There are some performance considerations when splitting the NumPy arrays into multiple columns from an inspection perspective (we either need to extend the schema information or add some logic to the InspectionInputRow classes and use functions that return partial NumPy views of the original array). The second solution is likely preferable, but we would need to measure its performance overhead.

Having the correct column names is definitely useful. There are rare cases where it's almost impossible to do this tracking properly through different transformers, e.g., in this example:

from sklearn.feature_selection import  VarianceThreshold
import pandas as pd
from sklearn.pipeline import Pipeline
from sklearn.preprocessing import StandardScaler
from sklearn.compose import ColumnTransformer

X = pd.DataFrame.from_dict({
    'A': [0.87, -1.34,  0.31,  1.92],
    'B': [-1.34, -0.48, -2.55, 0.65],
    'C': [-1.34, -0.48, -2.55, 0.65],
    'D': [0, 0, 0, 0],
})
f_select = VarianceThreshold(threshold=(.8 * (1 - .8)))
standard_scaler = StandardScaler()
pipeline = Pipeline([("f_select", f_select), ("scaler", standard_scaler)])
X = ColumnTransformer([
    ("obscure_example", pipeline, ['B', 'C', 'D'])]

).fit_transform(X)
print(X)

If we have feature selection transformers or ones for dimensionality reduction, then it becomes very difficult to track the column names. So I don't think we can always guarantee to provide the correct column names through different transformers.

For transformers like the OneHot Encoder, it's possible to track which values get transformed to which one-hot vector, see, e.g., this part from before the rework. But there might be transformers or other operations where we lose this column-level tracking, e.g., if we want to support apply/map operations using user-defined functions. If the user-defined function returns a numpy array, then we need some fallback like the current array.

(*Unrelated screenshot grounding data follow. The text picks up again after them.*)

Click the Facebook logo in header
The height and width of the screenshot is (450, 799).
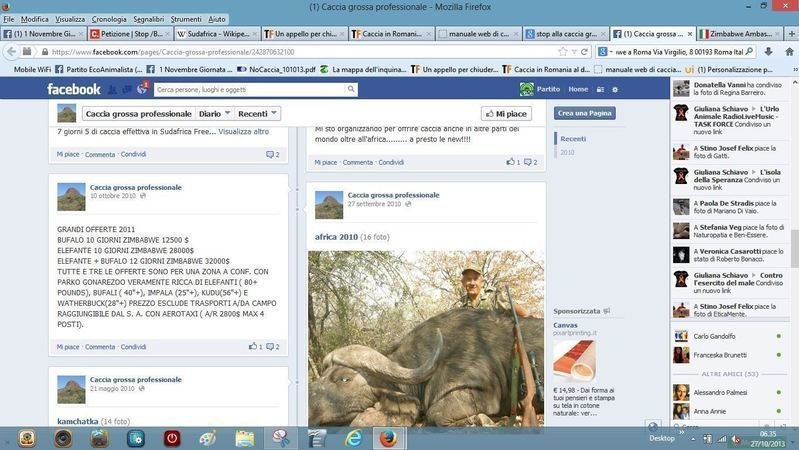[74, 89]
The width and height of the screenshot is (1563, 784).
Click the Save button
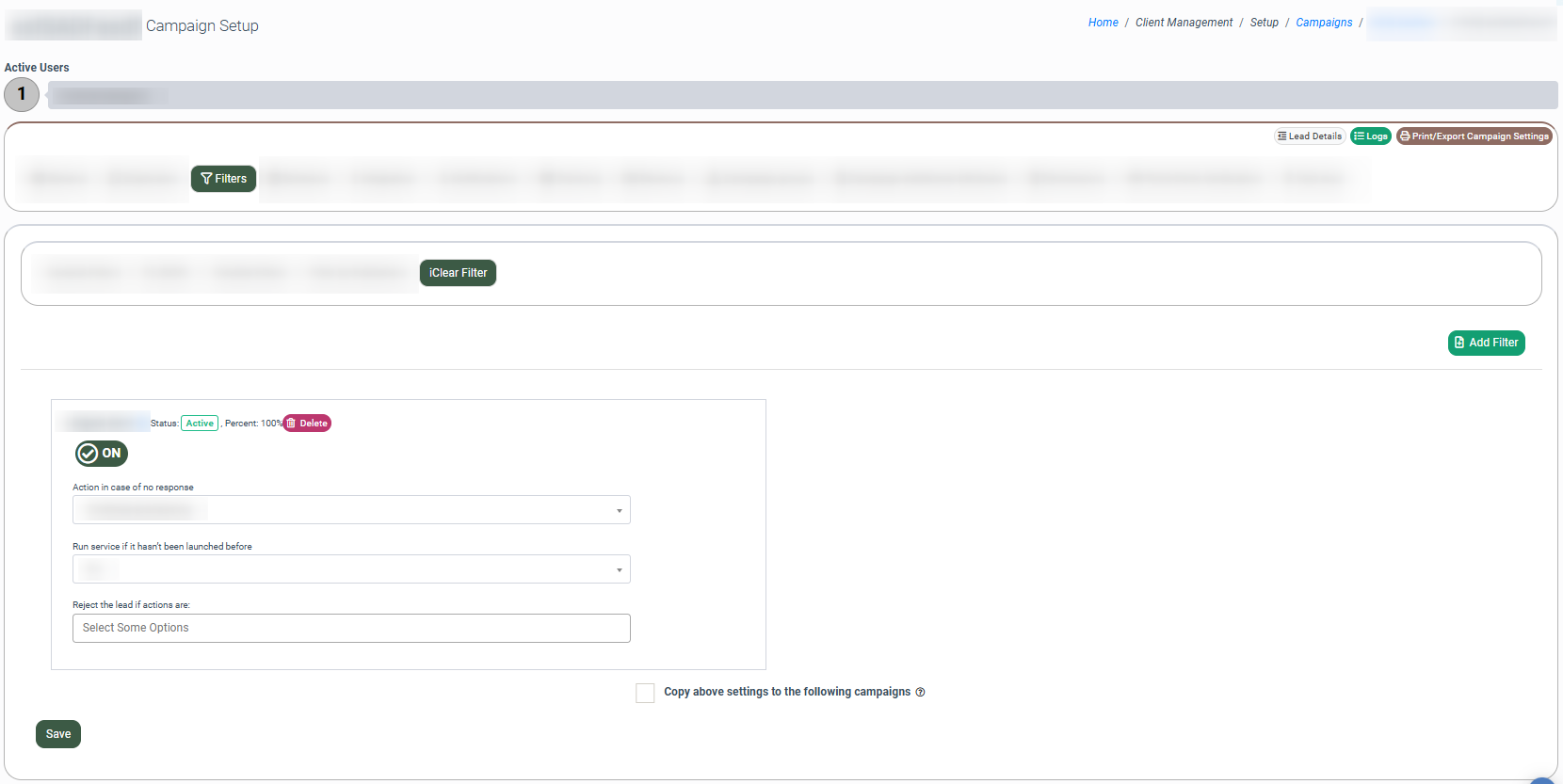click(x=58, y=734)
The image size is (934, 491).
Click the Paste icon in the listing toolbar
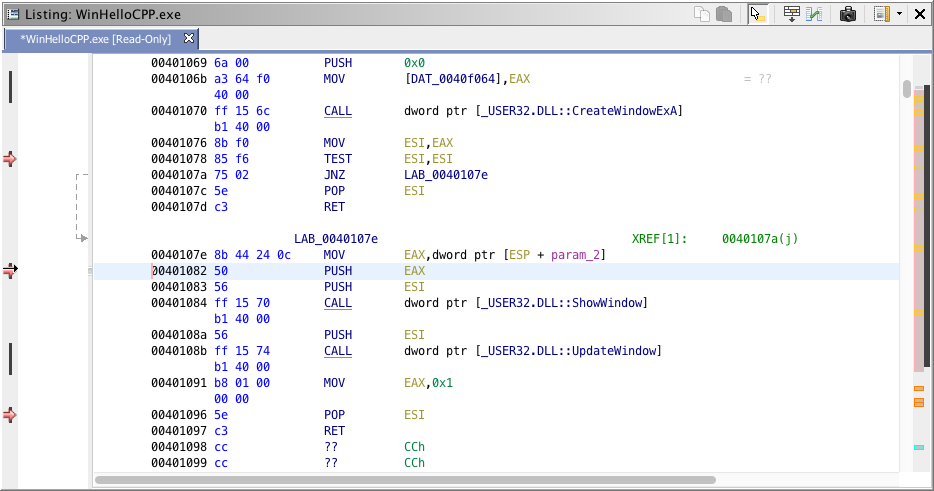[723, 14]
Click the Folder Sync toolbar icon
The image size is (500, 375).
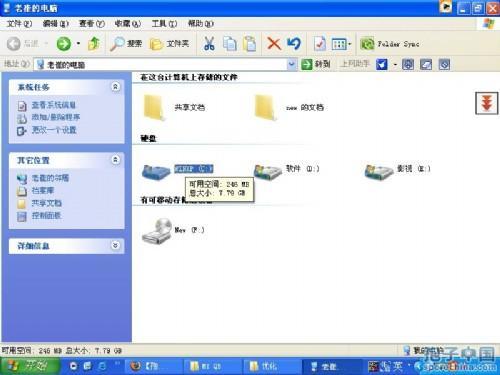click(x=390, y=44)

stefan-grafberger commented 3 years ago

Because of code snippets like the one above we also updated the DAG a bit. We want to avoid having the DAG look different if only the data flowing through a pipeline, but not the code, changes. That's why we no longer duplicate transformers used as an argument of ColumnTransformer in the DAG like we did previously (we created a copy for each column that only sees the data of that particular column flowing through). The old DAG can be found here, the new one here.

As a result, column-level tracking becomes a bit more important. Before, the MaterializeFirstOutputRows inspection was able to capture this information in the healthcare example pipeline:

Healthcare example before control flow rework

Now, after these changes, it looks like this:

Healthcare example after control flow rework

This is why we should work on column-level tracking as one of the next topics.